Exportação de rochas ornamentais cresce 7%

A Europa voltou a ser um destino de referência das exportações de pedras ornamentais. Este ano, até outubro, as exportações totais de pedras ornamentais aumentaram mais de 7%, suportados pela procura de países como a França e a Alemanha, ultrapassando os 291 milhões de euros.

Em queda estiveram as exportações para a China. Depois de três anos em alta, as vendas para o mercado chinês recuaram cerca de 8% nos primeiros 10 meses do ano. Nada que esteja a preocupar o setor que reencontrou na Europa e nos países do Médio Oriente resposta para a quebra de encomendas daquele país asiático.

O presidente da Assimagra ( Associação Portuguesa dos Industriais de Mármores, Granitos e Ramos Afins), Manuel Simões, acredita que este ano “vai ser o melhor ano de sempre das exportações portuguesas” de rochas ornamentais. “Vamos ultrapassar os números de 2008. Tinha havido um crescimento sustentável até esse ano e depois com a crise o setor ressentiu-se muito”, explicou Manuel Simões.

Segundo os dados do Instituto Nacional de Estatística (INE), entre janeiro e outubro deste ano, as exportações de rochas ornamentais atingiram os 291,6 milhões de euros, mais 7,21% que nos mesmos 10 meses de 2012. É esta evolução que leva o presidente da Assimagra a antever que o ano termine com um valor recorde das exportações.

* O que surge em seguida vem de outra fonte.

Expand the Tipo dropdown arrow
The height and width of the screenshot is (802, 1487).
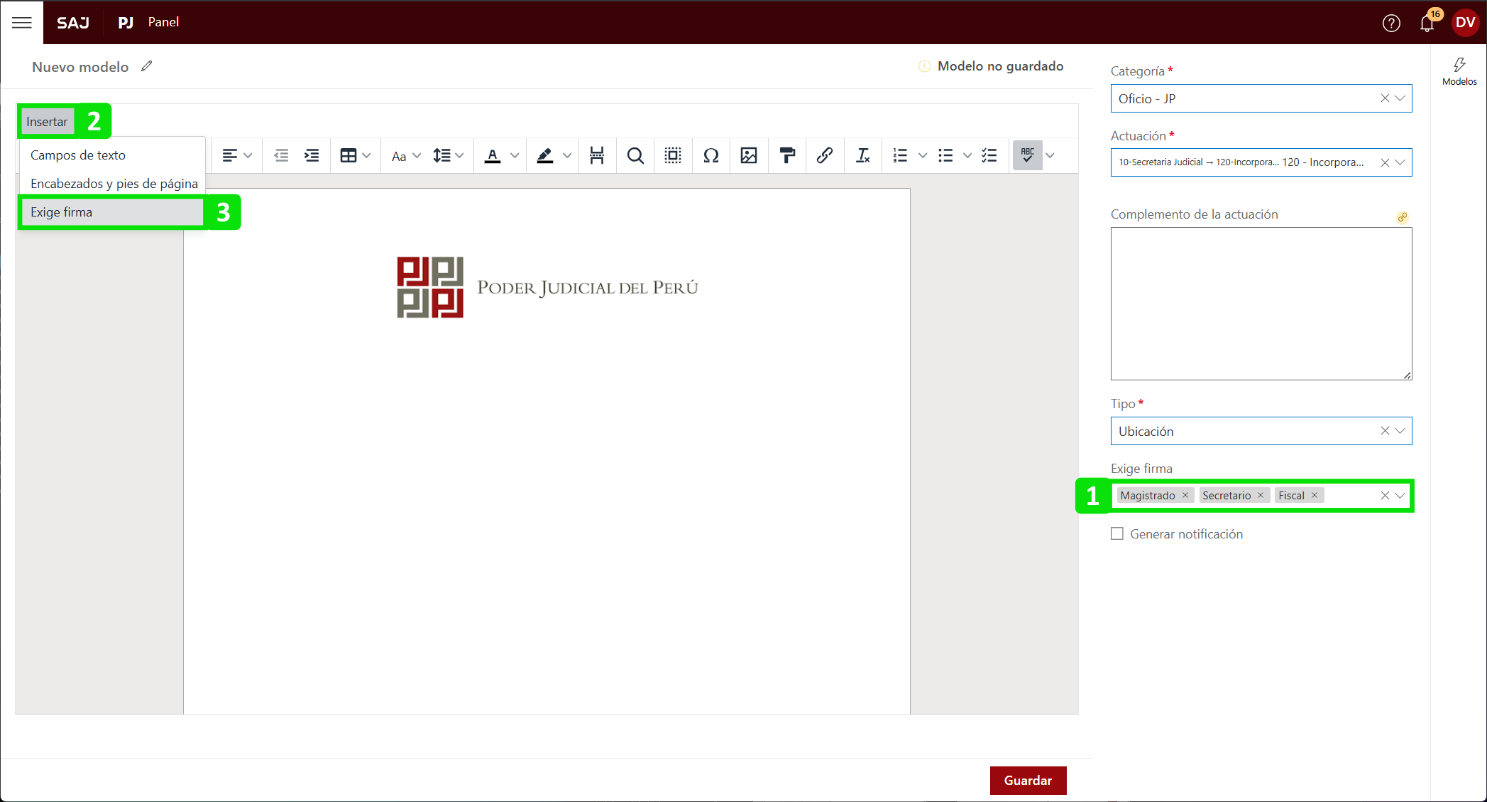tap(1400, 431)
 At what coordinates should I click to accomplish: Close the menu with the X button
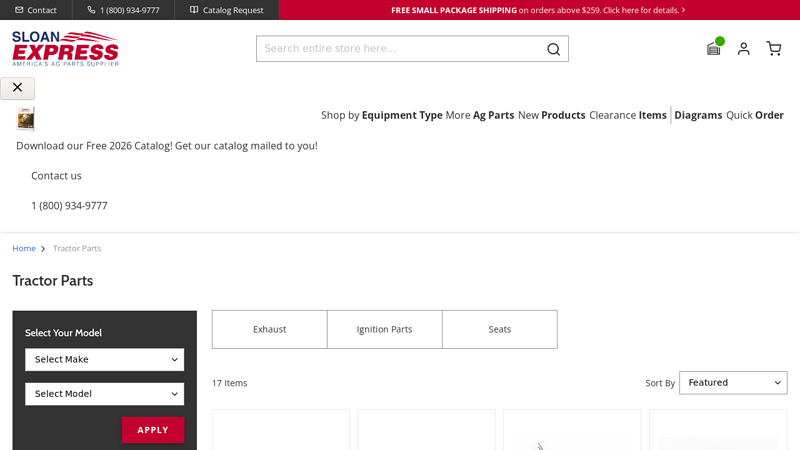pos(18,88)
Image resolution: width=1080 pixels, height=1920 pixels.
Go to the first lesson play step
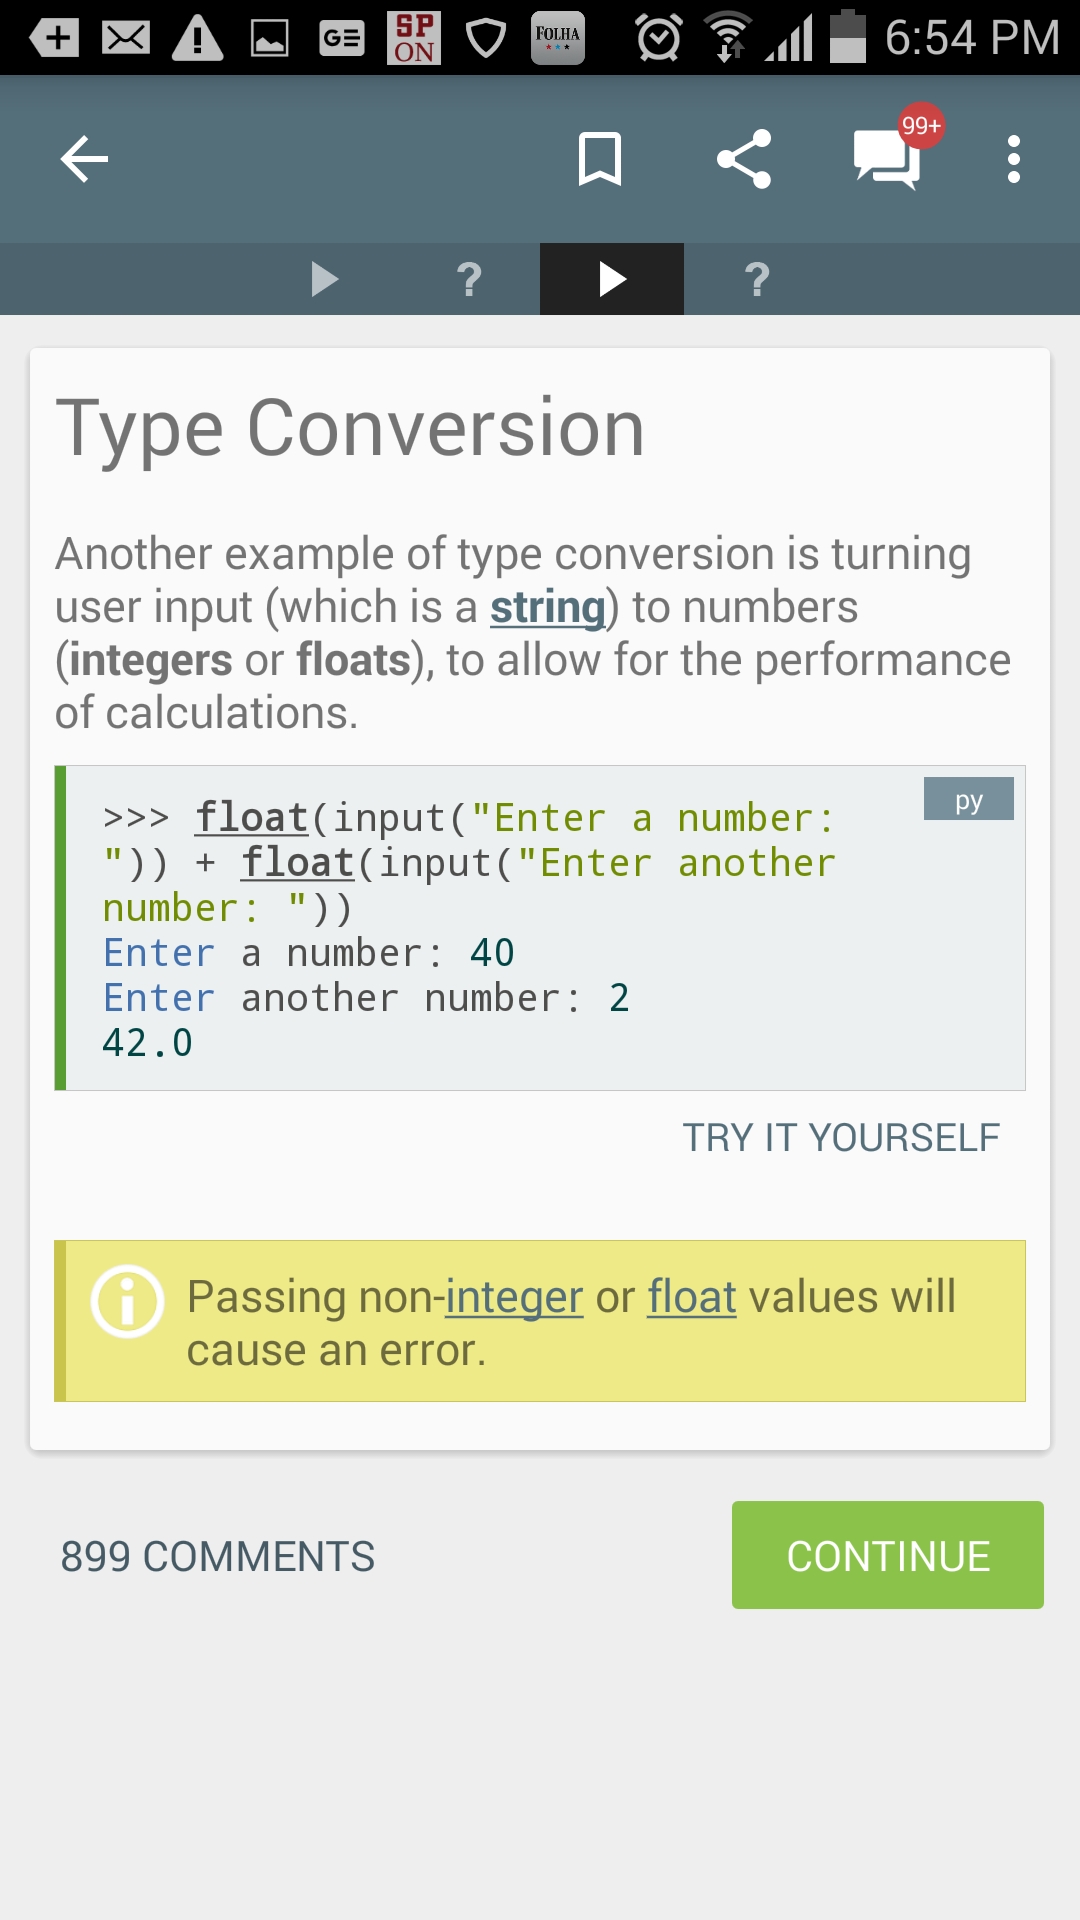click(324, 280)
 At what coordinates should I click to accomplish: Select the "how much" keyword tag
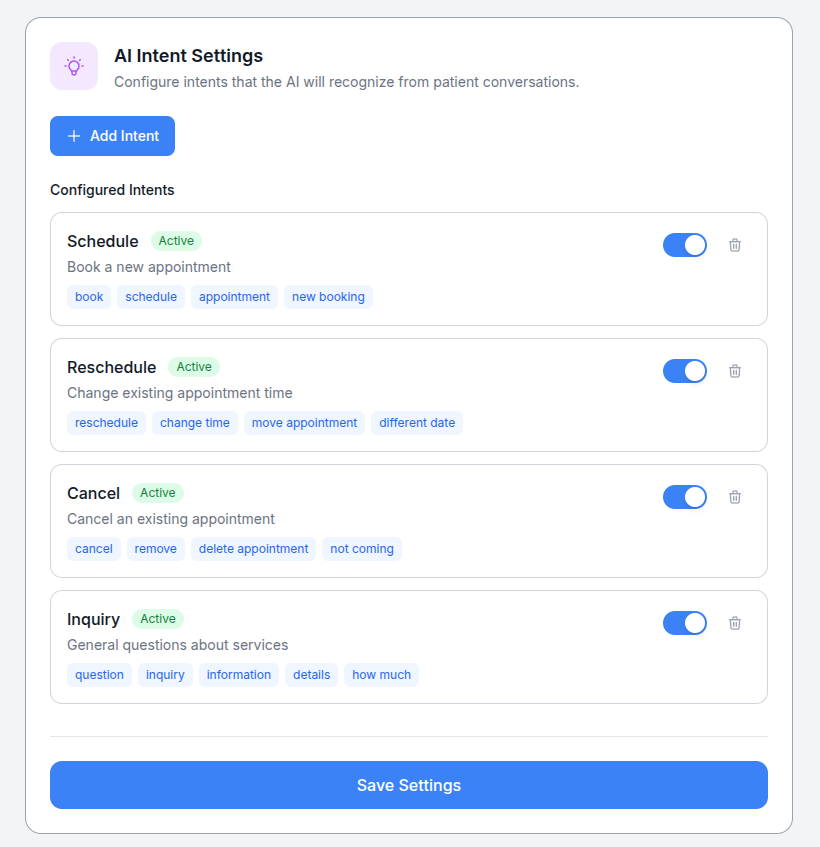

Na Solancis, empresa da Benedita em Alcobaça, que exporta os calcários que explora em três pedreiras da Serra de Aires e Candeeiros, as exportações representam 98% das vendas e, segundo o responsável comercial da empresa, Sérgio Couto, este ano verificou um aumento das vendas para os países da Europa.

“Para a Europa vendemos sobretudo para a Suíça, Alemanha, França e Reino Unido. Estes países representam 70% do total das exportações. Exportamos ainda para os EUA, Rússia, Médio Oriente e para a Ásia”, adianta Sérgio Couto. O principal mercado asiático é a China, mas as exportações para este país representam apenas 5% no volume de negócios da Solancis.

O facto de a China ter reduzido as importações de rochas ornamentais portuguesas, não deixa a Assimagra apreensiva. “As exportações para o mercado chinês caíram no início do ano, mas estão a recuperar. A China tem sido um mercado que tem crescido sempre mas pode estar em saturação ou a atingir o equilíbrio”, refere Manuel Simões.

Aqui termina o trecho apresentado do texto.